▶ Document segment
========================================
Break-ins and robberies to support drug habits. Parents chasing after their addicted children trying to get them help. Addicts begging doctors and pharmacists for prescriptions. This is La Crosse’s drug problem … 100 years ago.

Opiates and cocaine had, during the 1800s, little in the way of regulation. Many widely used patent medicines contained doses of the drugs and were available in general stores, pharmacies or even from Sears & Roebuck. Opiates, sometimes in the form of tinctures mixed with alcohol, were often prescribed for “female troubles” and some women became addicted as a result. Opium dens, where the drug was smoked, existed in many metropolitan areas, including St. Paul and Minneapolis. By the end of the 19th century, however, injection was becoming more and more common as a way to abuse both cocaine and opiates. 

In the eyes of the general public, drug abuse, began to be associated with criminal activity. An article from the May 23, 1906, issue of the La Crosse Tribune detailed an addict convicted of stealing silk handkerchiefs from the Park Store, what would later become Doerflinger’s department store. After being arrested, he suffered withdrawal so terribly in jail that he was finally given small doses of heroin to “quiet his nerves.” The article went on to detail how he would be weaned off the drug while serving his sentence at Waupun State Penitentiary. Another article from the Dec. 4, 1908, La Crosse Tribune recounted how a local woman, arrested in Waterloo, Iowa, for theft, fainted after being denied morphine while in custody. In July of 1913, a gambler and “opium fiend” arrested in La Crosse was released early after the county physician stated that it would be “torture” to continue to incarcerate him while he suffered from withdrawal.
========================================
▶ Record set
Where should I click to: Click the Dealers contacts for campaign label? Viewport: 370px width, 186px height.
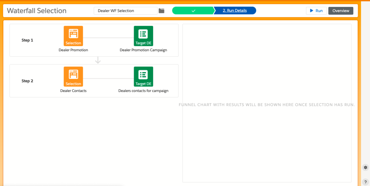coord(143,91)
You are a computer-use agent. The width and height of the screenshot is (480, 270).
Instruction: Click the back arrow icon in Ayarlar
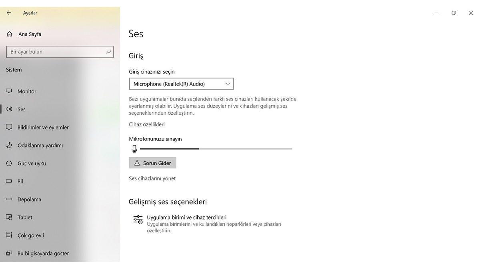click(9, 13)
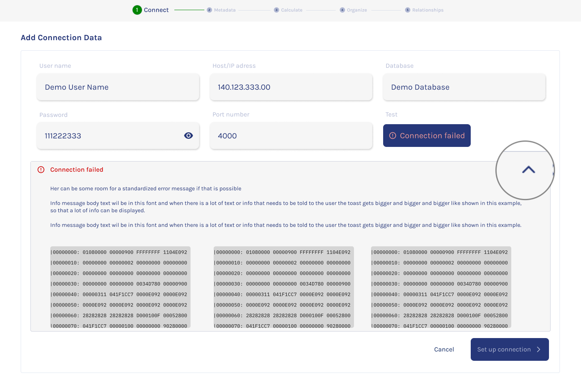Click the Host/IP address field
The image size is (581, 390).
click(291, 87)
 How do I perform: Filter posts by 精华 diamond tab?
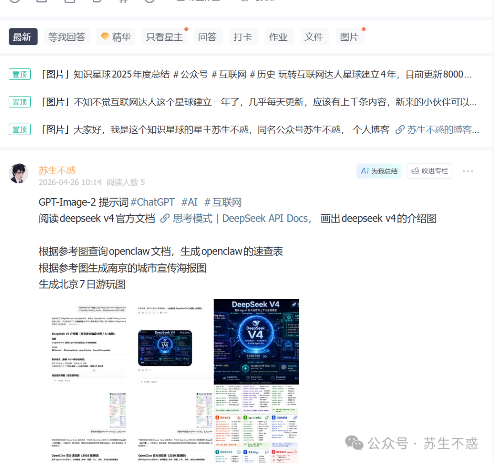116,37
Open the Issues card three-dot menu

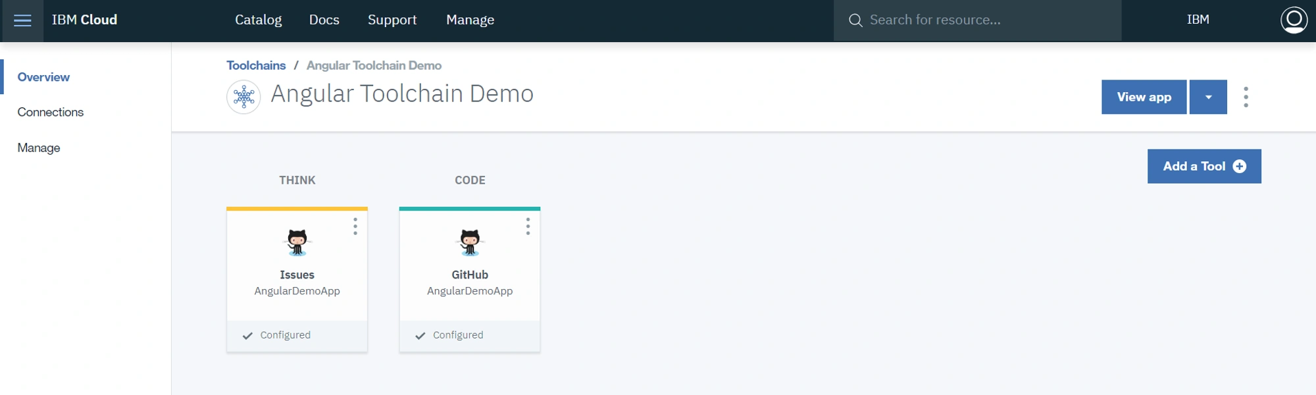tap(355, 226)
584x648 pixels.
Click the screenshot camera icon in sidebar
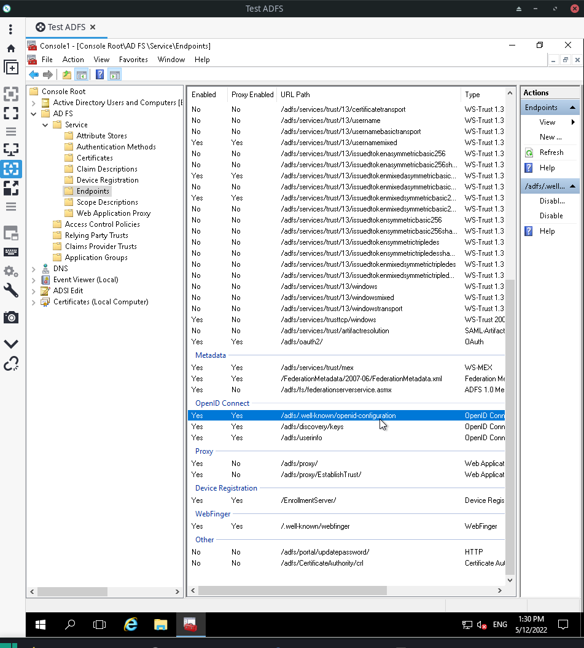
========================================
Continue the text on La Crosse's early drug problem, starting after its last sentence.

▶ Response to the exercise
Editorials locally and nationwide asserted that drug addiction, legal or not, encouraged crime. Many of the calls for tighter regulation contained racist elements. Cocaine and opiates were linked in newspaper editorials to African Americans and Chinese and fears of sexual violence. By 1914, the majority of states had enacted laws and regulations against cocaine and opiates such as heroin and morphine.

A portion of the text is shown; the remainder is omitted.